═══ Documento di origine
In tutti i casi il comune denominatore è lo stesso: la denigrazione e la pervicace volontà di ignorare il nostro mondo di valori e una cultura millenaria, che eccede e va oltre all’informazione, alla legge e prende la forma di una lunga serie di piccole e grandi prepotenze.
Perché io non ci credo, no, che chi non è di Siena non possa capire. Che non possa comprenderci. Credo che, semmai, possa non provare le nostre stesse emozioni, ma questo non ha molta importanza, dato che l’emozione è cosa personalissima.
Credo, invece, che – mai come nel caso di questi ripetuti attacchi alle Contrade e al Palio che vengono da più fronti – “non ci sia peggior sordo di chi non vuol sentire”. E questo non implica (almeno, non sempre) la stupidità o l’ignoranza dell’interlocutore.
══════
Estragga dal testo sul Palio di Siena il passo compreso tra "In tutti i casi" e "o l’ignoranza dell’interlocutore.", estremi inclusi, riportandolo parola per parola senza alcuna modifica.
═══ Righe di dati
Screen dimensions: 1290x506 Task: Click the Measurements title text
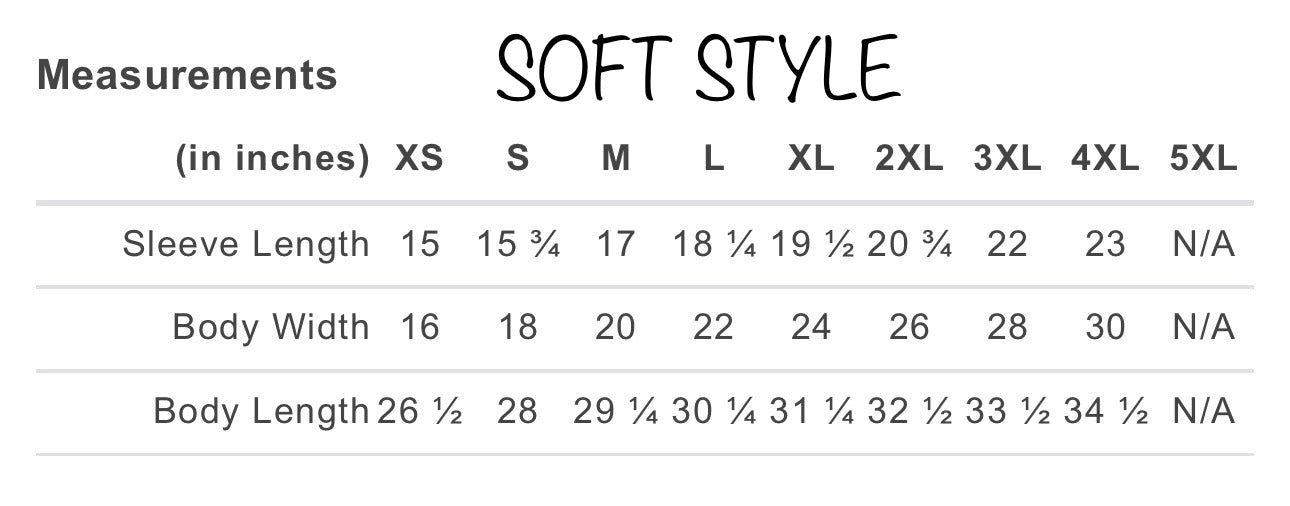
══════
» Risposta all'esercizio
In tutti i casi il comune denominatore è lo stesso: la denigrazione e la pervicace volontà di ignorare il nostro mondo di valori e una cultura millenaria, che eccede e va oltre all’informazione, alla legge e prende la forma di una lunga serie di piccole e grandi prepotenze.
Perché io non ci credo, no, che chi non è di Siena non possa capire. Che non possa comprenderci. Credo che, semmai, possa non provare le nostre stesse emozioni, ma questo non ha molta importanza, dato che l’emozione è cosa personalissima.
Credo, invece, che – mai come nel caso di questi ripetuti attacchi alle Contrade e al Palio che vengono da più fronti – “non ci sia peggior sordo di chi non vuol sentire”. E questo non implica (almeno, non sempre) la stupidità o l’ignoranza dell’interlocutore.